Nous passons au pas le long de ce cimetière; nous sommes sur la route bordée de vieux arbres qui va à Chah Abdul Azim.

C’est là que nous faisons une découverte terrifiante. Notre diligence n’a pas de ressorts! Pourtant nous lui en avions vus dans la cour de la poste.

Un éfrit les aurait-il retirés pour nous punir de la curiosité sacrilège qui nous entraîne vers Ispahan? Nous descendons.

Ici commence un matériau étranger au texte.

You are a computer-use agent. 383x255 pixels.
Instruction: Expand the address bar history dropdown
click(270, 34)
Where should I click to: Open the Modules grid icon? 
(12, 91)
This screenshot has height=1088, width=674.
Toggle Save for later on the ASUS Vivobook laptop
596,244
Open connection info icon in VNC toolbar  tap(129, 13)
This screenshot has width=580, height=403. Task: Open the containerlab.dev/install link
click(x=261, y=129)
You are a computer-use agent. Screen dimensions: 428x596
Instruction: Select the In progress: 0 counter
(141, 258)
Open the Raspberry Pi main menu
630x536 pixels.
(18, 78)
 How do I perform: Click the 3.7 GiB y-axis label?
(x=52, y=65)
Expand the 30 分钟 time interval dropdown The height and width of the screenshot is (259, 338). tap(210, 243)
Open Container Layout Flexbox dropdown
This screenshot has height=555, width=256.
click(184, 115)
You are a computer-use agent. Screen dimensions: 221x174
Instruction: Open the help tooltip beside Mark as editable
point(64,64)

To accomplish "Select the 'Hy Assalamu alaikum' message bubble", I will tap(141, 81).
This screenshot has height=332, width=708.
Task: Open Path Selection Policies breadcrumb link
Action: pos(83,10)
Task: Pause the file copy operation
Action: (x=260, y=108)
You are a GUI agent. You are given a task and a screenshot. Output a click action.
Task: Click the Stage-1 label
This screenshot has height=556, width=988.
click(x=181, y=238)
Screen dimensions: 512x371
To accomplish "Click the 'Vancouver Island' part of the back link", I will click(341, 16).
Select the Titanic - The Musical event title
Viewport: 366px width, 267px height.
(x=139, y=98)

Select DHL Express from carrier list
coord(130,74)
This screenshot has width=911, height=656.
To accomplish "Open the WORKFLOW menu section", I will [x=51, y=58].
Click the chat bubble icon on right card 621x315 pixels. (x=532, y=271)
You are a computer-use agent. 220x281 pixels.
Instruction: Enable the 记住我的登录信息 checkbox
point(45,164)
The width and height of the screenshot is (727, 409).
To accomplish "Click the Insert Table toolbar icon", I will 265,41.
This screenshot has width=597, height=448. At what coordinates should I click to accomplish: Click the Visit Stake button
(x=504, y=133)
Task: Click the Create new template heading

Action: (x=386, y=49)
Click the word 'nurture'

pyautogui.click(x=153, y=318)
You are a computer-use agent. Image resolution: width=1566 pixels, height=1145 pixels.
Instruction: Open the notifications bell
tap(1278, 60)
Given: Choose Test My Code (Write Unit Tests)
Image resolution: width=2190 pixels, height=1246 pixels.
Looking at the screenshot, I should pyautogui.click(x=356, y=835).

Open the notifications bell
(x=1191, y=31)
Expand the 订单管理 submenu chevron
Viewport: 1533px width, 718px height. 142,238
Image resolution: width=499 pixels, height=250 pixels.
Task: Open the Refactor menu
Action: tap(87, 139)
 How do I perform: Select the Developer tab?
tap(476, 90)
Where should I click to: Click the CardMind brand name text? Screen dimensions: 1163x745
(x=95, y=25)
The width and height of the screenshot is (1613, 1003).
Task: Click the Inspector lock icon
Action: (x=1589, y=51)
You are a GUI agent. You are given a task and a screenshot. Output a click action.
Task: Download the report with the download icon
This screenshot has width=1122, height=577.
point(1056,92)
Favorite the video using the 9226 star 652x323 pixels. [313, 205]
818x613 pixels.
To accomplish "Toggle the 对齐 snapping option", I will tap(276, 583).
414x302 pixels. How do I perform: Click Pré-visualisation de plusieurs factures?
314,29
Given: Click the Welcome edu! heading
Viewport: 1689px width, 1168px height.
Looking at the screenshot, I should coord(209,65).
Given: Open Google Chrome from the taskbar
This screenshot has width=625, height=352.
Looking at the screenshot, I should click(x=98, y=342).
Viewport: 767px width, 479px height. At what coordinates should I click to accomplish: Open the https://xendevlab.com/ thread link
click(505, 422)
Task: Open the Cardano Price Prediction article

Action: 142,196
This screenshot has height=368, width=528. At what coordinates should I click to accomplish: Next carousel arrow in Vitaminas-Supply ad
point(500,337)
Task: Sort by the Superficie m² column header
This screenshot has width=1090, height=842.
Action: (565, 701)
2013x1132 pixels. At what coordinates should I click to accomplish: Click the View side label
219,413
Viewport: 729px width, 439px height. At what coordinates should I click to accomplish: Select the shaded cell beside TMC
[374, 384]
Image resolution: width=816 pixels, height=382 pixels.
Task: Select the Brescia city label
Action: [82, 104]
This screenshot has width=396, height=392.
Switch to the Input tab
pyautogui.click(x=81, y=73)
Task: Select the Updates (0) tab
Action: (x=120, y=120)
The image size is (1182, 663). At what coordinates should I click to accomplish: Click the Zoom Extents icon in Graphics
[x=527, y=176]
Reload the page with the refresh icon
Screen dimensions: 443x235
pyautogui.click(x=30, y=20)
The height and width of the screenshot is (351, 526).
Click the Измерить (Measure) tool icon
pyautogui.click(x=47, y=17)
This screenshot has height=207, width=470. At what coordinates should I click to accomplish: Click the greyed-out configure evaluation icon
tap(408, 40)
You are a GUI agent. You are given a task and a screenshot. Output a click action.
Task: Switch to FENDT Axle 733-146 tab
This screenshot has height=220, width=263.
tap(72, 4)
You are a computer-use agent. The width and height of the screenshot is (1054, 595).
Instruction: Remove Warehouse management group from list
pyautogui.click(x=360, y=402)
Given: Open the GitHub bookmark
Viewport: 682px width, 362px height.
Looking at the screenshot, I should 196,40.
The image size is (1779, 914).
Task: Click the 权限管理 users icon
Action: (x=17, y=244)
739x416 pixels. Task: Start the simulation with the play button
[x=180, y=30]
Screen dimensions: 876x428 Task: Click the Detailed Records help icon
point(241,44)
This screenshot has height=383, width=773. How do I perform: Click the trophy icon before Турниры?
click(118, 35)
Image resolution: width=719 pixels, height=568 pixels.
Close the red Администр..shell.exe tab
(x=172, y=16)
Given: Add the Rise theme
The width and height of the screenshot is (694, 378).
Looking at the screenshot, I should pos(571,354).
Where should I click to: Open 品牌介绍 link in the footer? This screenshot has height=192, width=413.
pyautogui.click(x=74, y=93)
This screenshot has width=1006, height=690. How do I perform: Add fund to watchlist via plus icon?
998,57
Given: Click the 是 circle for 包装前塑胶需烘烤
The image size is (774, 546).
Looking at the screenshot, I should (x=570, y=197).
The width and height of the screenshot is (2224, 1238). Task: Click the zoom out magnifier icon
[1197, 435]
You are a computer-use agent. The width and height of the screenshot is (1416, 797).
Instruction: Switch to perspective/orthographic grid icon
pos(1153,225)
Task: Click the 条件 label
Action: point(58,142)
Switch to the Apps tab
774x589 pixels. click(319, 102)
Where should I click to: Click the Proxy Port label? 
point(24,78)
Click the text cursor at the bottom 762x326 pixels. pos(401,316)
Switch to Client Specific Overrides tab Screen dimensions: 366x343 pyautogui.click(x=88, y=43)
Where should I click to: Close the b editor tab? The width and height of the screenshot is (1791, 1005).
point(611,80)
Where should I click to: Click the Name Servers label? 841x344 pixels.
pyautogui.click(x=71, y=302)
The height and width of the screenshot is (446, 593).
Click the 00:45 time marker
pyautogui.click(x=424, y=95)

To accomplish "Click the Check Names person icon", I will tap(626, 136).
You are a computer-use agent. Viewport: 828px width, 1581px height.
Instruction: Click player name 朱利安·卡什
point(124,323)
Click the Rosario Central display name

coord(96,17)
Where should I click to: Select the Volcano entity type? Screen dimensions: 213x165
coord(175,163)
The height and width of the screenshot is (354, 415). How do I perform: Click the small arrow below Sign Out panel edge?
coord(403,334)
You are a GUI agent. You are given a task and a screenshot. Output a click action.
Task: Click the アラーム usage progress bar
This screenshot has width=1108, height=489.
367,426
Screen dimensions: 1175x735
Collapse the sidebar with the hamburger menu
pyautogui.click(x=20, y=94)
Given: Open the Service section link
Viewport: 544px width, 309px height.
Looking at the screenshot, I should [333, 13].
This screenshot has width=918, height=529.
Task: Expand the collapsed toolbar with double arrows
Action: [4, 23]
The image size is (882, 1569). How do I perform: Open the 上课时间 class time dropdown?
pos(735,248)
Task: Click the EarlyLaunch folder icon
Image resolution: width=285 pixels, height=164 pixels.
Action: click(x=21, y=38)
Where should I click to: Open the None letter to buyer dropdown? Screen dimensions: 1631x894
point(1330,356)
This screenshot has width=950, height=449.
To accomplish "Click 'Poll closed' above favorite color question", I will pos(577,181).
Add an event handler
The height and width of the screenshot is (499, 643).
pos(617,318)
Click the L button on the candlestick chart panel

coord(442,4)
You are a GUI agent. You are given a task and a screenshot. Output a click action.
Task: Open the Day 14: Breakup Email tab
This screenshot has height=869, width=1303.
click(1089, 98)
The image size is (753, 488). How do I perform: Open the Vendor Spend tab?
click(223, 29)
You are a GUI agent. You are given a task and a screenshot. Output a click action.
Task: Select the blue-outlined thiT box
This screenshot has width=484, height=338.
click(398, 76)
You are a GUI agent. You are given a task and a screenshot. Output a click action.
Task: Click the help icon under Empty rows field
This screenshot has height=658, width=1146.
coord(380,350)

Les ressorts sont là, mais, pour les empêcher de jouer, le maître de poste prudent a mis, à l’intérieur du ressort, un énorme rondin de bois. Au moindre cahot, le ressort tape sur le rondin et transmet par contre-coup la tape à la caisse, laquelle nous la communique sans retard par l’intermédiaire de la banquette non rembourrée.

La route n’est que bosses et trous. Nous recevons ainsi trois cent soixante coups de rondins à l’heure.

Comme nous n’avons pas été habitués à un pareil traitement, nous le trouvons dur.

Nous sommes, sans repos, secoués sur les planches étroites, et chaque secousse est une souffrance. Nous ne pouvons ni étendre les jambes, ni appuyer la tête; alors les jambes s’engourdissent, les pieds meurent, les clavicules s’écorchent, les bras se tordent, l’épine dorsale fléchit, le cerveau est en bouillie; on découvre qu’on a des reins et on ne l’oubliera plus. Tel est ce supplice auquel nous nous sommes bénévolement soumis, le supplice de la diligence persane. Et nous ne sommes qu’à quelques kilomètres de Téhéran!

Comment les deux jeunes femmes que nous avons avec nous supporteront-elles ces fatigues? Mais personne n’oserait leur proposer de regagner Téhéran. Du reste, pour l’instant, un grand enthousiasme nous anime. Nous sommes partis pour Ispahan!

La route s’en va à travers le désert que ponctuent les milliers de touffes d’une plante aromatique d’un gris vert qui seule pousse dans les sables.